> [What you need to do]:
1. According to the research policy page, in what month and year was Francis Patrick Larkins appointed Deputy Vice-Chancellor (Research) at the University of Melbourne?
2. Swap "Wadham College" for "Balliol College" in the research policy page and write out everything from "Professor Frank Larkins" down to "Fulbright Senior Scholar.".
3. Translate this sentence from the research policy page into Spanish: "In 1996, he became full professor in Lausanne, Switzerland."

> [Source document]:
Research and innovation policies in OECD-countries demonstrate both stability and change since the Second World War. There have been several transformations of existing policy rationales and concomitant changes in the choice of funding instruments during this period. However, instead of replacing pre-existing funding schemes there is an accumulation of rationales and instruments leading to a "policy-mix". In the presentation the change of ideas on funding research and innovation after the Second World War is discussed in a systematic manner with regard both to the production and governance of knowledge. It is shown that modern thoughts on organising knowledge creation and diffusion are increasingly contested by post-modern thoughts directed to self-governance, empowerment, contracts and (inter-systemic) networks as the main organising principles in the funding of research and innovation policies. The result is a tension between the "interventionist" and the "cooperative" state as well as between the "science-push"-model and more interactive models of innovation in existing funding regimes.

 Keynote Speaker


Professor Dietmar Braun

Currently an Honorary Fellow at the Department of Political Science at Melbourne University, Dietmar Braun is on sabbatical leave from his post as Professor of comparative political science at the Institut d'Etudes Politiques et Internationales at the University of Lausanne (Switzerland). He is editor of the Swiss Political Science Review and member of the Research Council of the Swiss National Science Foundation. He has been dealing with questions linked to research and higher education in several research projects and been a consultant for the German Ministry of Education and Research, above all in questions of health research, as well as for the OECD. He is also member of the first Network of Excellence of the European Union called PRIME (Policies of Research and Innovation in a Move towards the European Research Area). Recent publications in this area are (2003) "Policy Learning in Swiss Research Policy - The case of the National Centres of Competence in Research", in: Research Policy, 32, 10, 1849-1863 and (2003) "Special Issue on Principal-Agent Theory and Science Policy", in: Science and Public Policy, 30, 5.

Dietmar Braun has studied political science at the University of Amsterdam (PhD) in the Netherlands before he worked as a research fellow at the Max-Planck-Institute for Societal Research in Germany and as an assistant professor at the Institute for Political Science at the University of Heidelberg. In 1996, he became full professor in Lausanne, Switzerland.
Download Professor Braun's presentation (PDF 110 KB)

Respondent

Professor Frank Larkins

Professor Francis Patrick Larkins was appointed Deputy Vice-Chancellor (Research) at the University of Melbourne in October 1990. He also holds the position of Professor of Chemistry. His previous appointment, from 1983 to 1990 was as Professor and Head of the Department of Chemistry at the University of Tasmania. In 1989-90 he was also Academic Director of Research at the University.

Professor Larkins is a graduate of the University of Melbourne (B.Sc [Honours], MSc, DSc and B.Ed) and of Oxford University (Diploma Advanced Mathematics, D.Phil). He is a Victorian Rhodes Scholar, Wadham College Senior Scholar, Queen Elizabeth II Fellow and Fulbright Senior Scholar.

Professor Larkins has published some 200 papers in the fields of theoretical chemical physics, catalysis, coal chemistry, materials and fuel science. He has a strong interest in education and science policy. He has received several awards and prizes for his scientific work.
Download Professor Larkins' presentation (PDF 108 KB)

Chairperson


Dr Jenny Lewis

Dr Jenny Lewis is a Senior Research Fellow in the Department of Political Science, University of Melbourne, Australia, with an adjunct position at the Centre for the Study of Health and Society (Department of Public Health). She currently holds a five year VicHealth / Department of Human
Services (state government) Research Fellowship and teaches into the Centre's MPPM course. Jenny has published widely in academic journals, and has just completed a book: Health policy and politics: networks, ideas and power which will be released in early 2005.

> [Information provided]:
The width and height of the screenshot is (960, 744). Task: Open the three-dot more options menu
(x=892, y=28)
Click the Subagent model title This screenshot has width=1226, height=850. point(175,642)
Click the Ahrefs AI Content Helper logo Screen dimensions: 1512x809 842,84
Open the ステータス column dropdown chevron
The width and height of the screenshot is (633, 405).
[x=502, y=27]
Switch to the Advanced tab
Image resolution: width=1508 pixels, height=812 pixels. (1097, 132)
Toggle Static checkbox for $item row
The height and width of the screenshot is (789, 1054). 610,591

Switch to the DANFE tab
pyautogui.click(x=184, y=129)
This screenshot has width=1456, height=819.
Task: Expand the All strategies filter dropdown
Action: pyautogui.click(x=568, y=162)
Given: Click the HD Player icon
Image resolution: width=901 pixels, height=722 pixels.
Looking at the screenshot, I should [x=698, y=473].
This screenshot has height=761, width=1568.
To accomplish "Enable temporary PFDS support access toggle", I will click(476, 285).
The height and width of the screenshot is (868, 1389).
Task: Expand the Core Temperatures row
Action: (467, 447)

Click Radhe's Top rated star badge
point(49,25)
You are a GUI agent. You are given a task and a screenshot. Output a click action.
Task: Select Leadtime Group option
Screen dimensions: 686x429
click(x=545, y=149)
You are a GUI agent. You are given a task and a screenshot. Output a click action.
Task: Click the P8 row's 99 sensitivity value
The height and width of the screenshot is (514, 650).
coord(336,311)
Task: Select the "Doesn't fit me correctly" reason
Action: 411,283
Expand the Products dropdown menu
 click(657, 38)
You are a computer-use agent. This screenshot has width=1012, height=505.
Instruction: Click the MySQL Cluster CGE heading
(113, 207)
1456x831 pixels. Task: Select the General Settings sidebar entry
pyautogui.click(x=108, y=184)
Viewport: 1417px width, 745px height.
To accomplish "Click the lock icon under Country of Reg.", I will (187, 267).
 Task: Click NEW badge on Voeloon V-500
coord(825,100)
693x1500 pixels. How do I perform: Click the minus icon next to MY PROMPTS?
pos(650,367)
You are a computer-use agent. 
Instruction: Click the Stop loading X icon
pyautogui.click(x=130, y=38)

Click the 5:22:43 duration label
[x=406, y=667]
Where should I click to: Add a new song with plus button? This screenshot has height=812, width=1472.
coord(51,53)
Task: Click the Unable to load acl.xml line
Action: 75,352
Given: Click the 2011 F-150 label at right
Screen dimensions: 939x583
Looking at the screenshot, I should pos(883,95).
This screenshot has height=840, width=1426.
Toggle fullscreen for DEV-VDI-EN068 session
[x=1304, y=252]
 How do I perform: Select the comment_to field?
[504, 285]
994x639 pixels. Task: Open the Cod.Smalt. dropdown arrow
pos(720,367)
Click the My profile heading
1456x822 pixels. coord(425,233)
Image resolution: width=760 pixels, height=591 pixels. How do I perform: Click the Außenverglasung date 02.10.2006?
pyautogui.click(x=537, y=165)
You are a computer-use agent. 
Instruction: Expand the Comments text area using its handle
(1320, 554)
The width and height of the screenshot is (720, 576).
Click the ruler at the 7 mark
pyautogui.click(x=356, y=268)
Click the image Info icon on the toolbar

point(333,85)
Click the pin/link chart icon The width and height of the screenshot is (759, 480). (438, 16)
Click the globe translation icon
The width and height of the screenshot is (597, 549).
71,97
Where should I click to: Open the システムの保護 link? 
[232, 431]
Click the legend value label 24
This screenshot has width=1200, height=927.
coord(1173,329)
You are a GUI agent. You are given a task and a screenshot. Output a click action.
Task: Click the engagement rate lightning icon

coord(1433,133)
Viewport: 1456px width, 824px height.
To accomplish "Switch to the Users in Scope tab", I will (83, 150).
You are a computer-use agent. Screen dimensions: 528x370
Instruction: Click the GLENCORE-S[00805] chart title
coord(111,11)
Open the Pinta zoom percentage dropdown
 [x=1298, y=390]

> [The answers]:
1. October 1990.

2.
Professor Frank Larkins

Professor Francis Patrick Larkins was appointed Deputy Vice-Chancellor (Research) at the University of Melbourne in October 1990. He also holds the position of Professor of Chemistry. His previous appointment, from 1983 to 1990 was as Professor and Head of the Department of Chemistry at the University of Tasmania. In 1989-90 he was also Academic Director of Research at the University.

Professor Larkins is a graduate of the University of Melbourne (B.Sc [Honours], MSc, DSc and B.Ed) and of Oxford University (Diploma Advanced Mathematics, D.Phil). He is a Victorian Rhodes Scholar, Balliol College Senior Scholar, Queen Elizabeth II Fellow and Fulbright Senior Scholar.

3. En 1996 se convirtió en catedrático en Lausana, Suiza.